INFOBAHARI.COM , Tangerang — Pemerintah Kota (Pemkot) Tangerang menuntaskan rangkaian Sosialisasi Pajak Bumi dan Bangunan Perdesaan dan Perkotaan (PBB-P2) serta Bea Perolehan Hak atas Tanah dan Bangunan (BPHTB) yang digelar di 13 kecamatan se-Kota Tangerang. Penutupan kegiatan berlangsung di Kecamatan Jatiuwung pada Selasa (18/11 ), dengan dihadiri langsung oleh Wakil Wali Kota Tangerang, H. Maryono.
Dalam kesempatan tersebut, Maryono menegaskan bahwa digitalisasi layanan pajak bukan hanya langkah modernisasi, tetapi kebutuhan mendesak demi mempercepat pelayanan publik dan meningkatkan transparansi pengelolaan pendapatan daerah.
“Melalui Super Apps Tangerang Live, masyarakat kini bisa membayar pajak kapan saja dan dari mana saja. Tidak perlu antre, tidak perlu datang ke kantor layanan. Bahkan bisa dilakukan sambil memasak atau menyeterika di rumah,” ujar Maryono.
Ia menjelaskan bahwa Badan Pendapatan Daerah (Bapenda) Kota Tangerang terus memperluas kanal pembayaran digital, menyederhanakan proses administrasi, dan meningkatkan kualitas pelayanan di seluruh kecamatan dan kelurahan.
Menurutnya, optimalisasi teknologi dalam layanan pajak berkontribusi besar pada penguatan pendapatan asli daerah (PAD). Dengan meningkatnya kepatuhan masyarakat membayar pajak, pembangunan kota dapat berjalan lebih cepat dan merata.
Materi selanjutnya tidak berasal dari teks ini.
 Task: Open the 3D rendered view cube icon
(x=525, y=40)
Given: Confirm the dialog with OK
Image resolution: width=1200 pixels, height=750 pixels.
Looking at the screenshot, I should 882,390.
“PBB dan BPHTB berperan besar dalam pendapatan asli daerah. Dengan meningkatnya kesadaran masyarakat untuk membayar pajak tepat waktu, pembangunan jalan, penerangan lingkungan, fasilitas kesehatan, hingga layanan pendidikan dapat dilakukan lebih optimal,” jelasnya.
Maryono juga mengajak seluruh masyarakat untuk membangun budaya baru dalam membayar pajak yang kini semakin mudah. Ia menegaskan pentingnya kolaborasi antara pemerintah dan warga.
“Saya mengajak seluruh warga untuk memanfaatkan fasilitas digital yang telah disiapkan pemerintah dan membangun budaya baru bahwa membayar pajak itu mudah serta cepat. Kolaborasi antara pemerintah, masyarakat, dan pemangku kepentingan adalah kunci keberhasilan transformasi ini,” tuturnya.
Warga yang hadir dalam sosialisasi pun memberikan tanggapan positif atas kemudahan layanan digital yang dikembangkan pemerintah.
Siti Marlia (38), warga Jatiuwung, mengaku kini tak lagi merasa kerepotan dalam membayar pajak tahunan.
“Dulu saya harus izin kerja hanya untuk bayar pajak. Sekarang cukup pakai ponsel, tinggal klik dan selesai. Lebih praktis dan menghemat waktu,” ucapnya.
Sementara itu, Budi Hartono (45), tokoh masyarakat setempat, menilai langkah Pemkot Tangerang sangat tepat untuk mengikuti perkembangan zaman.
“Digitalisasi ini benar-benar membantu warga. Apalagi di wilayah industri seperti Jatiuwung, banyak warga punya mobilitas tinggi. Layanan cepat seperti ini sangat kami butuhkan,” katanya.
Dengan penutupan sosialisasi ini, Pemkot Tangerang berharap kesadaran pajak masyarakat terus meningkat, sehingga pembangunan kota dapat berjalan semakin cepat, modern, dan merata.